### DOCUMENT
::::::::

These measurement errors work differently than do the shocks appearing in the inflation control and Philips curve equation: they make the values of past inflation and unemployment latent. Therefore, their presence helps to explain forecast errors for several periods because past (true) values of inflation and unemployment enter the forecast rule. Therefore the Federal Reserve is more sluggish to change its Philips curve estimate on the basis of the observed forecast errors, inferring that some of this forecast error may be due to measurement error in past values of inflation and unemployment on which the forecast is based. The important characteristic of data uncertainty is that these past economic variables remain latent to the agent for some time.
These results highlight two main points in favor of explicitly including data uncertainty in economic frameworks that specify agents' model uncertainty. Firstly, the nonlinearity of a framework with learning amplifies small amounts of data uncertainty. By explicitly accounting for the data uncertainty, we obtain an intuitive message that is similar to Brainard's (1967) point that a policy-maker's model uncertainty leads to an optimal "dampening'' of her policies: here the point is that a policy-maker's data uncertainty leads to an optimal "dampening'' of her learning. As we have just seen, an economic researcher may make substantially different inferences depending on whether or not data uncertainty is accounted for, even if the amount of uncertainty they would ignore is small.

::::::::

### WHAT TO WORK ON
• A. Answer these questions from the passage on data uncertainty:
(i) According to the passage, what do the measurement errors make latent?
(ii) What does the nonlinearity of a framework with learning amplify?
(iii) Whose 1967 point is the passage's message said to resemble?
• B. Decide whether each statement agrees with the passage on data uncertainty. Answer yes or no, and quote the words that settle it.
(i) The measurement errors work the same way as the shocks in the inflation control and Philips curve equation.
(ii) The Federal Reserve is slower to change its Philips curve estimate on the basis of observed forecast errors.
(iii) A researcher's inferences differ only when the ignored uncertainty is large.

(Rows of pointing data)
::::::::

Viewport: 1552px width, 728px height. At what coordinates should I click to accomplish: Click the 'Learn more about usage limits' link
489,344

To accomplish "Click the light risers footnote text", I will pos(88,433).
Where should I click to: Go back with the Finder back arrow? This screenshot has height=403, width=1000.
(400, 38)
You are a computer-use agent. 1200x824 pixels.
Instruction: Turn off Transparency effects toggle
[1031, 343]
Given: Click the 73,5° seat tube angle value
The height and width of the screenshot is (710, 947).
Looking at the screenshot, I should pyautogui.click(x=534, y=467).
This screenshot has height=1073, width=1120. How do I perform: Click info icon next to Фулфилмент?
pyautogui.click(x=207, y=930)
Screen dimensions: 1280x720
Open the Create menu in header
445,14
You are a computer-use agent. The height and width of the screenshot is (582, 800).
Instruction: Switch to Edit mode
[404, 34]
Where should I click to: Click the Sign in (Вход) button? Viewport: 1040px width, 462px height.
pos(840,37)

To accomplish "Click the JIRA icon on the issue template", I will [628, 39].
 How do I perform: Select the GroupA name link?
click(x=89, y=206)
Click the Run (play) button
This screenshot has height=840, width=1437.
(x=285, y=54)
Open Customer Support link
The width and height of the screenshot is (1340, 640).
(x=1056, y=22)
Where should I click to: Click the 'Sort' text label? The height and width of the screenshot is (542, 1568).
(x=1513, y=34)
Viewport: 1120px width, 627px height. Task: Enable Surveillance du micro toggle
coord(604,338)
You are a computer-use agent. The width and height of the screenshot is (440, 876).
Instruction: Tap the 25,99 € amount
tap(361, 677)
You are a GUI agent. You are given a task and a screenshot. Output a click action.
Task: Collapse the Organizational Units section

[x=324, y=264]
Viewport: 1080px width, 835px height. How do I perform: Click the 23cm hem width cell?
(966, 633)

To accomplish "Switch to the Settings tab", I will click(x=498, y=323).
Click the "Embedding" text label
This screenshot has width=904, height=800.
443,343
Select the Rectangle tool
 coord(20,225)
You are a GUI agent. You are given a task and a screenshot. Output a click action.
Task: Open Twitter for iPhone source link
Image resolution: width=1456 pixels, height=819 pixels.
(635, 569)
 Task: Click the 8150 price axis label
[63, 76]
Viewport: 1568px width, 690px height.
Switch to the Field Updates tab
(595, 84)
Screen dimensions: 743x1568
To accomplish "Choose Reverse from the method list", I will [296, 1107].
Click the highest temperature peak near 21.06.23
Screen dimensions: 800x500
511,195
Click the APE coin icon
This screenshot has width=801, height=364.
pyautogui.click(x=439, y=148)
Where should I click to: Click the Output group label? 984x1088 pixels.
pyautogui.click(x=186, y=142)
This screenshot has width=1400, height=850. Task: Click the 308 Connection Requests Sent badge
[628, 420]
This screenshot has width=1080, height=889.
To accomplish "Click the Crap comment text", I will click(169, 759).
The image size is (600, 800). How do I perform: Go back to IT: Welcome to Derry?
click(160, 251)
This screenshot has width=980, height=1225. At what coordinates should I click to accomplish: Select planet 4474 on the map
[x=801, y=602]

::::::::

### TASK ANSWERS
• A.
(i) The values of past inflation and unemployment.
(ii) Small amounts of data uncertainty.
(iii) Brainard's.

• B.
(i) No: "These measurement errors work differently than do the shocks appearing in the inflation control and Philips curve equation"
(ii) Yes: "the Federal Reserve is more sluggish to change its Philips curve estimate on the basis of the observed forecast errors"
(iii) No: "even if the amount of uncertainty they would ignore is small"